Scott Harshbarger isn’t morally opposed to casinos. He just thinks they’re a bad bet for gamblers and unnecessary in a state with much better options for economic development.
In the 1990s, he took a stand against them during two terms as state attorney general and has been fighting their advance ever since. Harshbarger’s battle seemed lost in November 2011, when Governor Deval Patrick signed the Expanded Gaming Act into law. But two years later, the war isn’t over and Harshbarger may yet be part of a winning crusade.
Today, he’s advising the citizens behind “Repeal the Casino Deal,” a grass-roots group that supports a ballot question calling for the repeal of the state law.
Last week, representatives said they had filed more than 90,000 signatures. They need at least 68,911 certified signatures to advance the process toward the 2014 ballot. Even if they get the required number, they are not guaranteed a ballot slot. That’s because Attorney General Martha Coakley disqualified the question, saying it violated the state constitution. She contends that since casino applicants have invested money in the licensing process, a repeal of the casino law would amount to uncompensated taking of property. “Repeal the Casino Deal” backers are appealing Coakley’s decision to the Supreme Judicial Court.
On Beacon Hill, repeal isn’t popular, but then Harshbarger was never that popular on Beacon Hill. When he ran for governor in 1998, some Democrats went out of their way to undercut their party’s nominee. They viewed Harshbarger as sanctimonious and too willing to prosecute fellow politicians. Harshbarger lost to Republican Paul Cellucci.
Popular or not, he never wavered on casinos. He testified at State House hearings, even when relegated to the back of the witness line. His demands for more independent studies were brushed aside. He kept fighting, even as fellow casino opponents were silenced — most notably former House Speaker Salvatore F. DiMasi, who is serving federal prison time after his conviction on public corruption charges.
“Reform is not for the short-winded,” said Harshbarger, quoting John Gardner, the founder of Common Cause — the good government group Harshbarger headed after leaving politics.
Popular or not, Scott Harshbarger never wavered on casinos.
No matter what happens with the ballot question, Harshbarger feels “vindication” in what has happened so far on the casino licensing front.
Voters in four communities — Palmer, West Springfield, East Boston, and Milford — rejected casino proposals despite heavy spending by proponents. A lack of public support in Foxborough drove casino mogul Steve Wynn to Everett, where he won approval from voters but still faces scrutiny from the state gaming commission. A slot proposal failed in Millbury when the developer withdrew before a vote that he was expected to lose.
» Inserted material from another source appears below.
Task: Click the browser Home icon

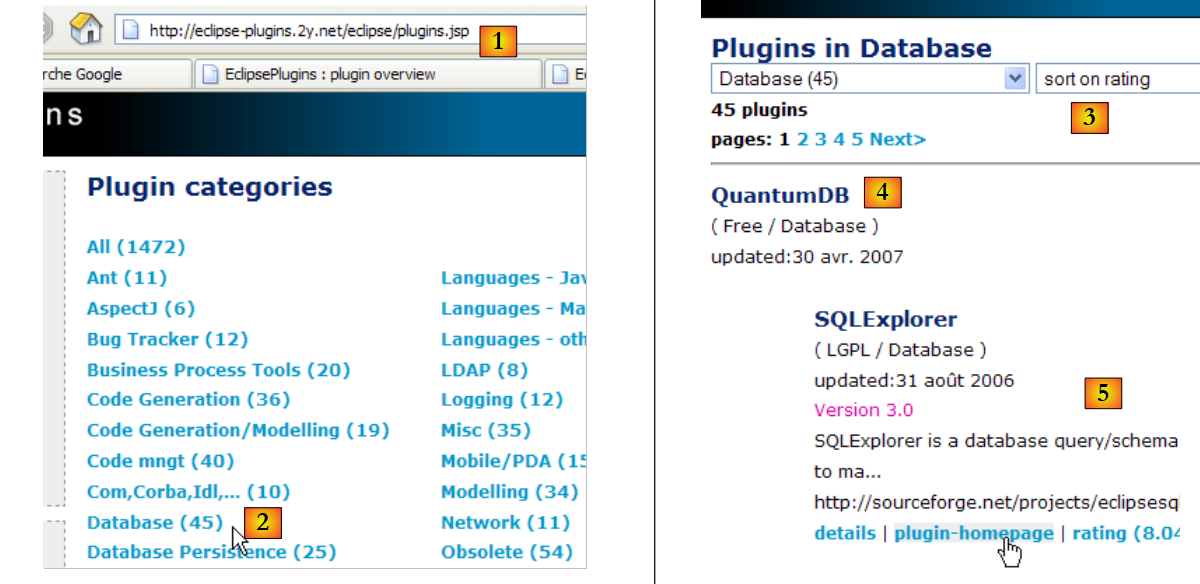Action: (x=86, y=30)
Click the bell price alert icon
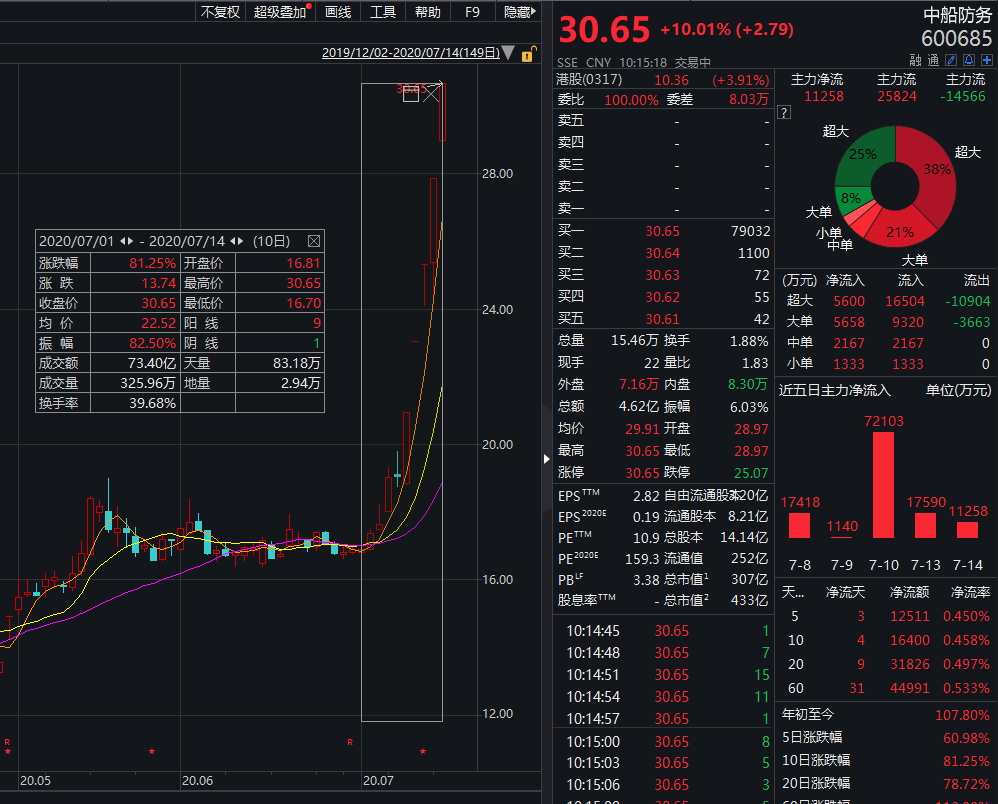This screenshot has height=804, width=998. pos(969,60)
Meanwhile, two of the state’s biggest casino fans — Patrick and House Speaker Robert DeLeo — are now on record saying they wouldn’t want one in their own neighborhood. DeLeo, a major force behind the casino law, said allowing citizens to make that choice was his goal. “What I envisioned . . . when we wrote the legislation, and obviously it came to a final vote, was that any community that did not want a casino wasn’t going to have a casino, no matter what . . . This has proven us correct,” DeLeo told the State House News Service.
In Harshbarger’s view, the “not in my back yard” phenomenon only partially explains recent ballot outcomes. What’s really happening, he said, is that citizens are being forced to think hard about the tradeoffs that come with casinos. “As attorney general, my job was consumer protection, and that’s how I frame it now,” said Harshbarger. “In every instance, they [casino developers] fail to tell the whole truth of their product.”
Casino backers love to talk about jobs and revenue, he said, but that’s only part of the picture. Traffic and crime are also part of it.
Community by community, Bay State citizens are now debating all the pros and cons in a concrete versus hypothetical way, and that’s good, said Harshbarger. It’s spawning an issues-based grass-roots activism that hasn’t been seen for awhile in Massachusetts.
A ballot question would allow Massachusetts to have a statewide debate and settle the matter once and for all. If voters chose to keep the law, Harshbarger would take that as the final word.